To do:
Reproduce the following rows with "joystick" replaced by "controller" and everything else left unchanged. Omit the pictures from your answer.

Recorded information:
---

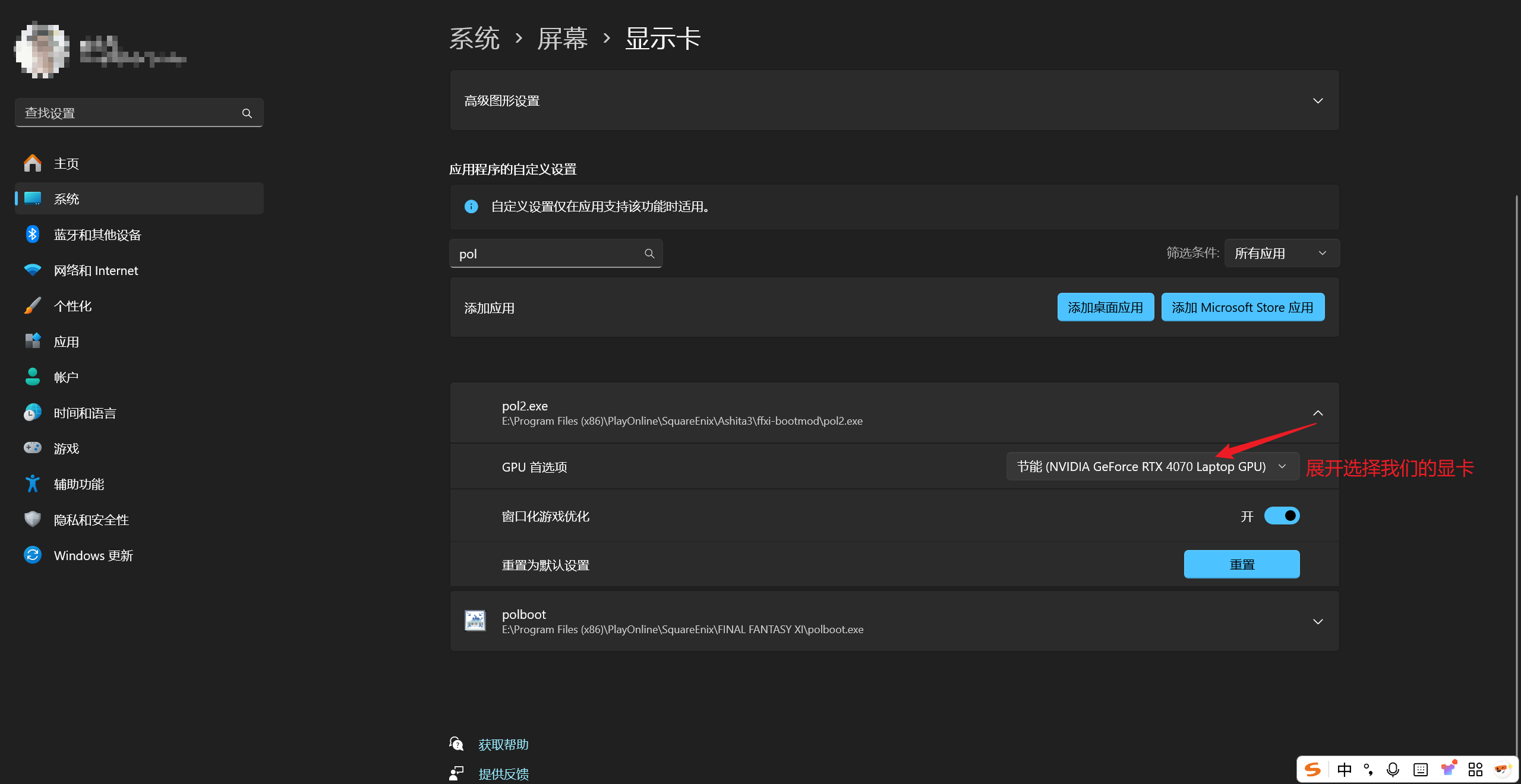Turn off 窗口化游戏优化
Viewport: 1521px width, 784px height.
tap(1282, 516)
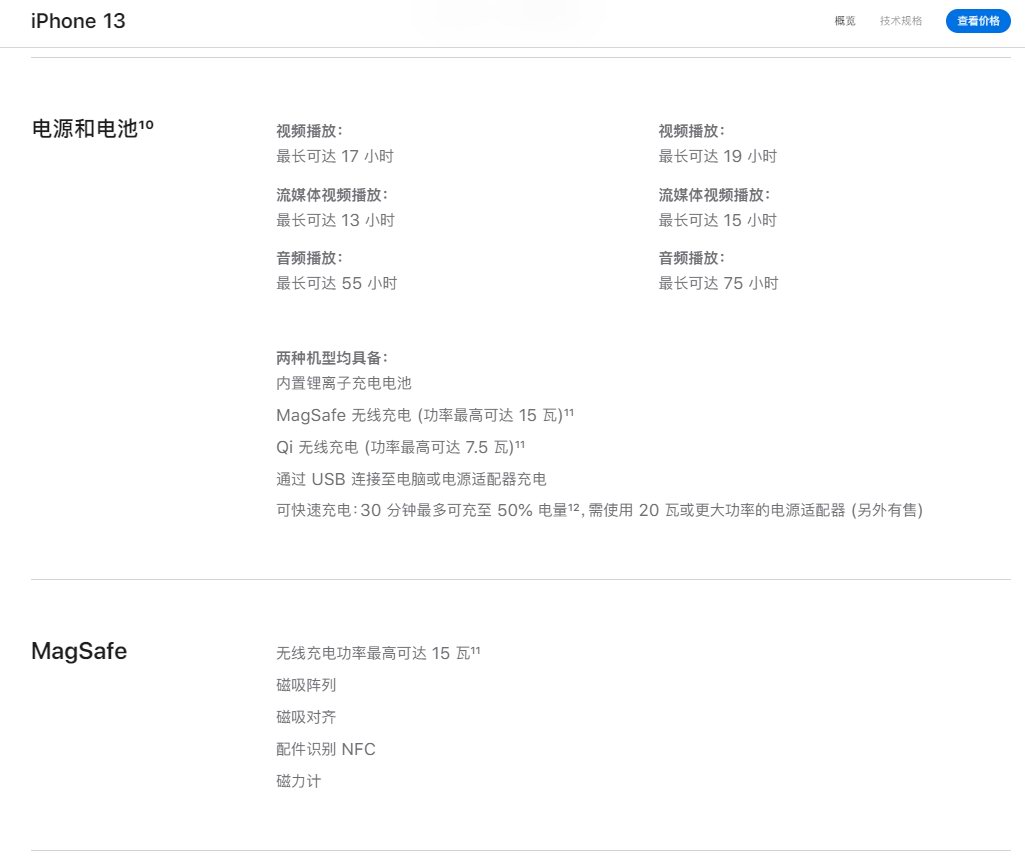1025x856 pixels.
Task: Open footnote 11 after Qi 无线充电 7.5 瓦
Action: click(520, 443)
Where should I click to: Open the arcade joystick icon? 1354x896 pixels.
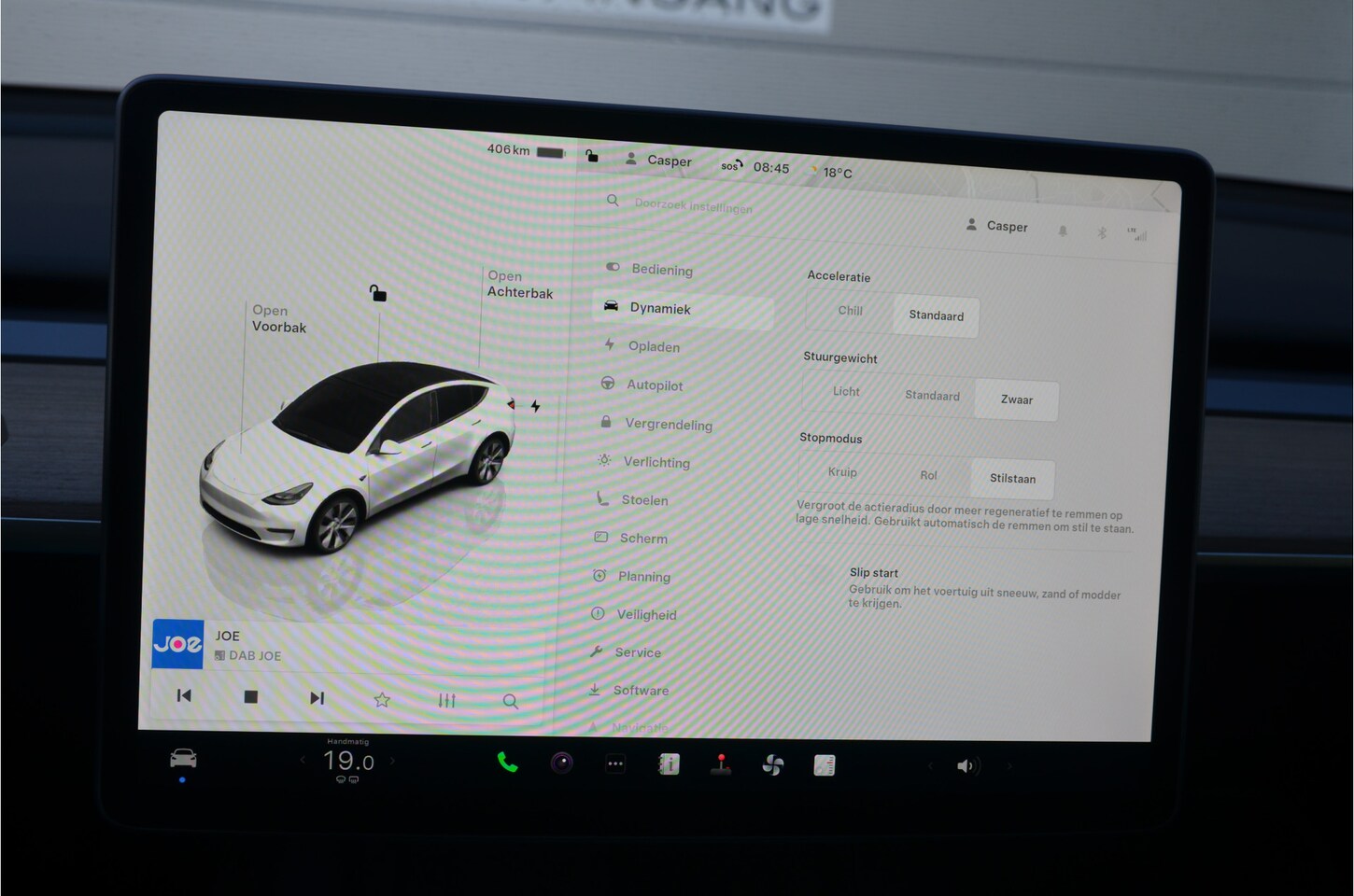[721, 764]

---

Output for this task:
Turn off 窗口化游戏优化
Viewport: 1521px width, 784px height.
tap(1282, 516)
1025x856 pixels.
Task: Open footnote 11 after Qi 无线充电 7.5 瓦
Action: click(520, 443)
Where should I click to: Open the arcade controller icon? 1354x896 pixels.
[721, 764]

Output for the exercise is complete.